Assignment -> What lines of the data below hold "agent"? Show them.

(Source records)
--- START ---
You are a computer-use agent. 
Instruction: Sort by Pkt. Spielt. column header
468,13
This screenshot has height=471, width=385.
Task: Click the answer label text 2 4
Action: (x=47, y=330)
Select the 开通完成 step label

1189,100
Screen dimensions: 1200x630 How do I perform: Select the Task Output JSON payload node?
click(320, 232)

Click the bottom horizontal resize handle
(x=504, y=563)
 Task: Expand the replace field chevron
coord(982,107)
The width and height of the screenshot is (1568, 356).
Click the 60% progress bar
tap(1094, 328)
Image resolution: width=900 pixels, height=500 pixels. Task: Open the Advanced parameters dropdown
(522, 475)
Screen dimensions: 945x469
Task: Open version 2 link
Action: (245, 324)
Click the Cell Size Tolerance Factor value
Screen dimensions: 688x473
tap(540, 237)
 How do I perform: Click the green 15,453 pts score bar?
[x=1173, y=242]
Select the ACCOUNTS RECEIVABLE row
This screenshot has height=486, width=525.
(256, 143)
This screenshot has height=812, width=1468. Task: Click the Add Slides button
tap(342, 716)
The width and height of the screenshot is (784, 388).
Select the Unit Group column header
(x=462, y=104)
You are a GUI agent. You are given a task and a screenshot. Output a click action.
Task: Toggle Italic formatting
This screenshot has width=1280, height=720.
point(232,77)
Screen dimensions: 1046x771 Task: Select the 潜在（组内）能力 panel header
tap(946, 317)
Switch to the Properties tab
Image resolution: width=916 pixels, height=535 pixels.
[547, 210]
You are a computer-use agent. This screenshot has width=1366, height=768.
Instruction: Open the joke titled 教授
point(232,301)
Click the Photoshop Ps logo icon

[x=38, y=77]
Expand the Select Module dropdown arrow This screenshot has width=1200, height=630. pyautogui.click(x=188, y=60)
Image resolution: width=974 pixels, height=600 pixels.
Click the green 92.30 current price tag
--- END ---
Solution to this exercise ->
You are a computer-use agent. 
You are a GUI agent. You are given a task and a screenshot. Output a click action.
You are a computer-use agent. This screenshot has width=1366, height=768.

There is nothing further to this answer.